Local AI Coding Harness Architecture

This note details the high-level architecture for building a private, cost-optimised, and highly customizable local alternative to Cursor IDE using Neovim, Pi.dev, Qdrant, and Fastembed.

System Architecture

The environment relies on a structured, three-tier local loop that tightly integrates your editor, your agent orchestrator, and your vector pipeline:

1. The Interaction Tier (Neovim & Terminal)

  • Editor Layer: Your primary workspace runs inside Neovim buffers, navigating the filesystem and editing source files.
  • Execution Layer: A terminal window hosts the active Pi.dev agent instance, responding to commands and monitoring your developer workspace.

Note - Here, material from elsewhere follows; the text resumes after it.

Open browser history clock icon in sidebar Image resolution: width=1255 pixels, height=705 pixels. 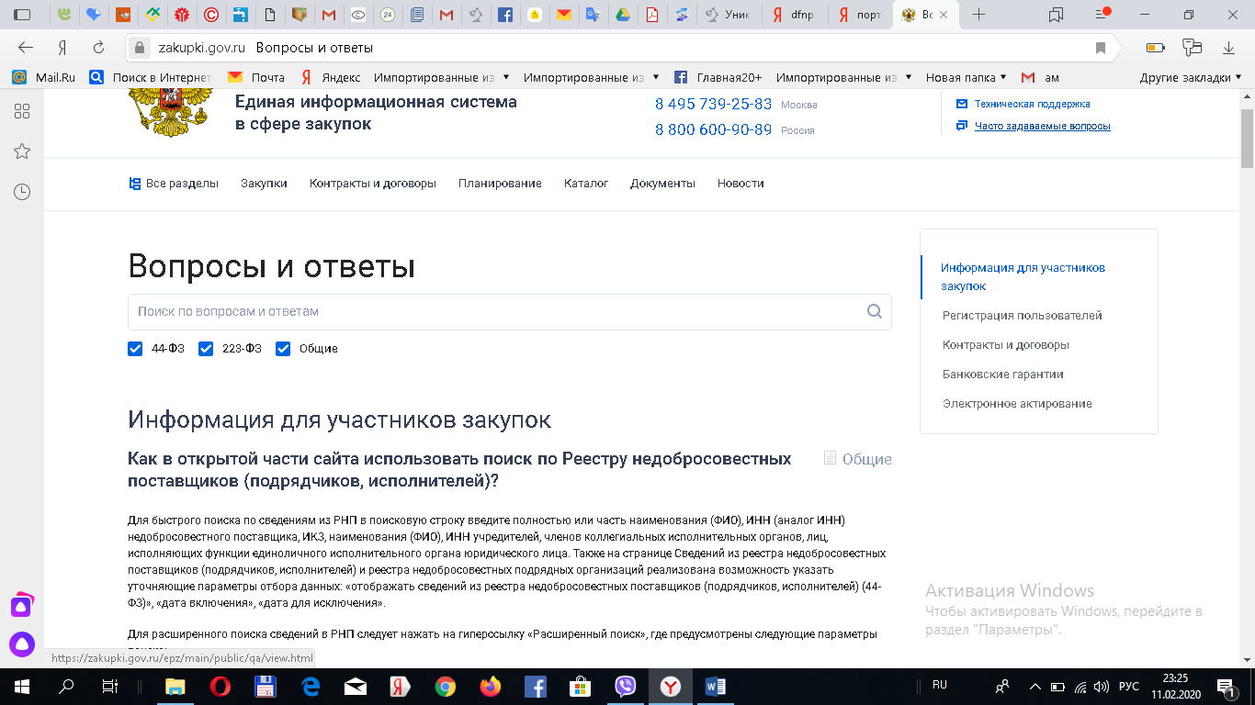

2. The Agent Tier (Pi.dev Engine)

  • Context Request: When a debugging or coding task requires deep structural knowledge, the Pi agent runs a registered tool called search_codebase.
  • Context Return: The tool returns the top 3 most relevant structural code chunks directly into Pi's active context window, preventing token bloat.

3. The Retrieval Tier (Local Docker RAG)

  • Save Hook Handler: A Git hook or save utility uses Tree-sitter AST parsers to divide your source code into cleanly isolated function and class scopes.
  • Fastembed Vectorizer: The chunks are processed locally via CPU-optimised embedding models, converting plain text code blocks into multi-dimensional vectors.
  • Qdrant Storage Node: A lightweight Qdrant vector database running inside a background Docker container indexing payloads, ready for instant semantic retrieval.

Workflow Overview

Instead of constantly streaming entire code repositories to expensive proprietary cloud servers, this setup routes contextual sub-tasks through a local pipeline. You retain full control over context boundaries, model selections, and operational expenses.

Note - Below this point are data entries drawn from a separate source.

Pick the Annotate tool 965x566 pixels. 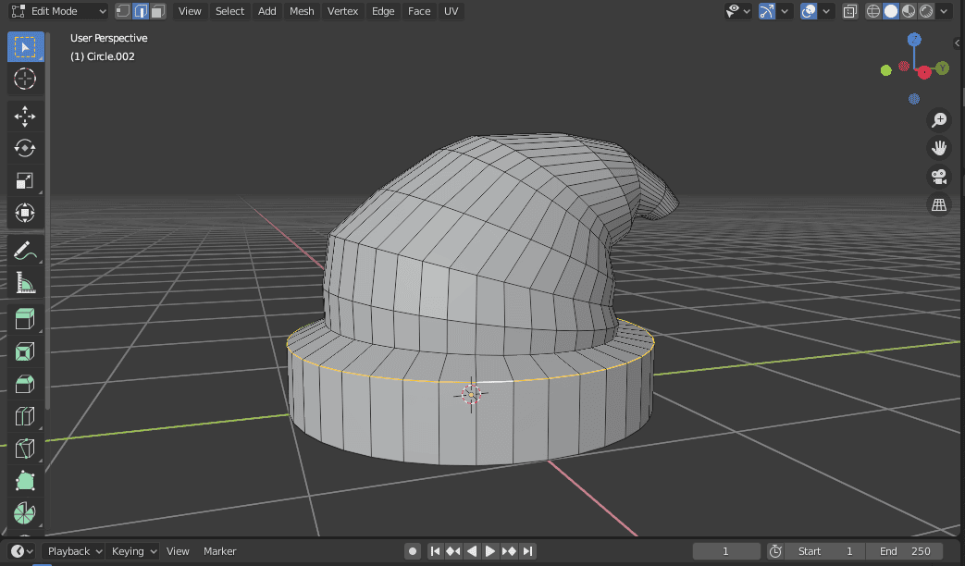pos(25,250)
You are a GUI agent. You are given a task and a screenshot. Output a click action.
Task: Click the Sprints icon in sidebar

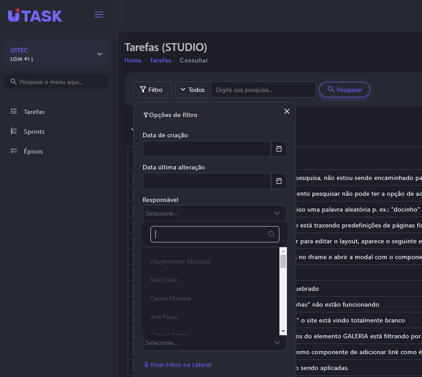14,132
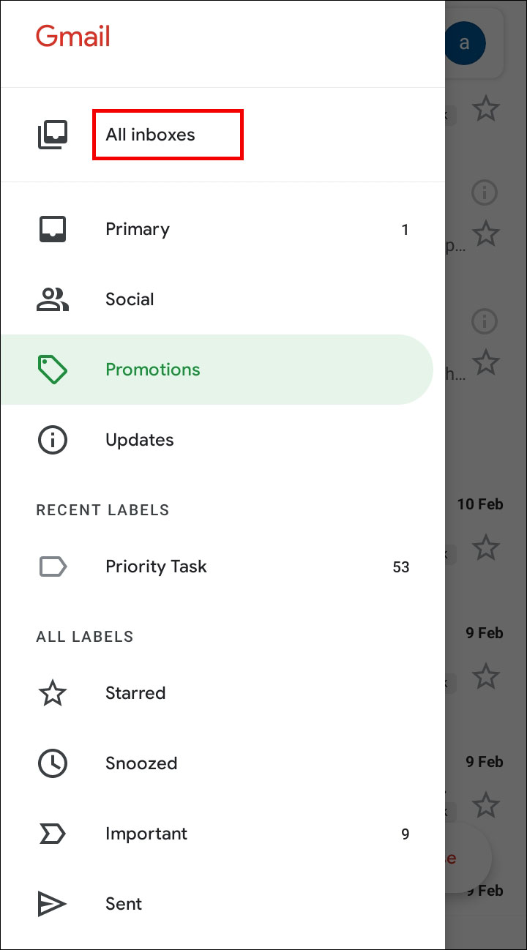Viewport: 527px width, 950px height.
Task: Tap the green Promotions tag icon
Action: 53,370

1. Ingestion & Chunking (AST Scope-Splitting)

  • Trigger: A file-save event or a Git pre-commit hook triggers a local TypeScript indexing script.
  • Parsing: The script uses lightweight abstract syntax tree (AST) parsing via Tree-sitter to slice code by logical boundaries (classes, methods, functions) rather than arbitrary text character counts.
  • Context Wrapping: Each chunk is decorated with metadata including file path, line numbers, and its parent structural scope.

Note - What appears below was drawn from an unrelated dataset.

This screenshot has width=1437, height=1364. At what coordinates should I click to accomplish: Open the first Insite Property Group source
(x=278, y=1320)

2. Private Local Embeddings

  • Execution: The chunked code blocks pass into @qdrant/fastembed entirely on your local machine.
  • Model: Uses a fast, CPU-optimized model (e.g., bge-small-en-v1.5) to transform code into vector representations.
  • Cost: Fully local execution results in $0.00 infrastructure or token costs for repository indexing.

3. Vector Storage via Qdrant

  • Infrastructure: A lightweight Qdrant vector database runs silently in a background Docker container.
  • Storage: Vector points are stored locally, paired with their code payloads and metadata, allowing for near-instant semantic lookup.

4. Pi.dev Agent Automation

  • The Bridge: A custom TypeScript tool (search_codebase) is registered in your Pi profile.
  • Agent Flow: When the Pi agent encounters an execution error or needs architectural context, it queries the local Qdrant collection.
  • Parallelization: Pi orchestrates low-cost sub-agents in parallel tabs to lint code, run tests, and check types, preserving expensive frontier models purely for complex engineering decisions.

Key Advantages Over Out-of-the-Box IDEs

  • Asymmetric Cost Efficiency: Saves hundreds of dollars monthly by using tiered model routing and semantic RAG filtering over global code dumps.
  • Deterministic Control: The agent's action loop is managed via local scripts and shell guardrails—no unexpected cloud system prompt updates.
  • Zero-Trust Security: Private codebases, environment variables, and proprietary logic never leave your machine during index cycles.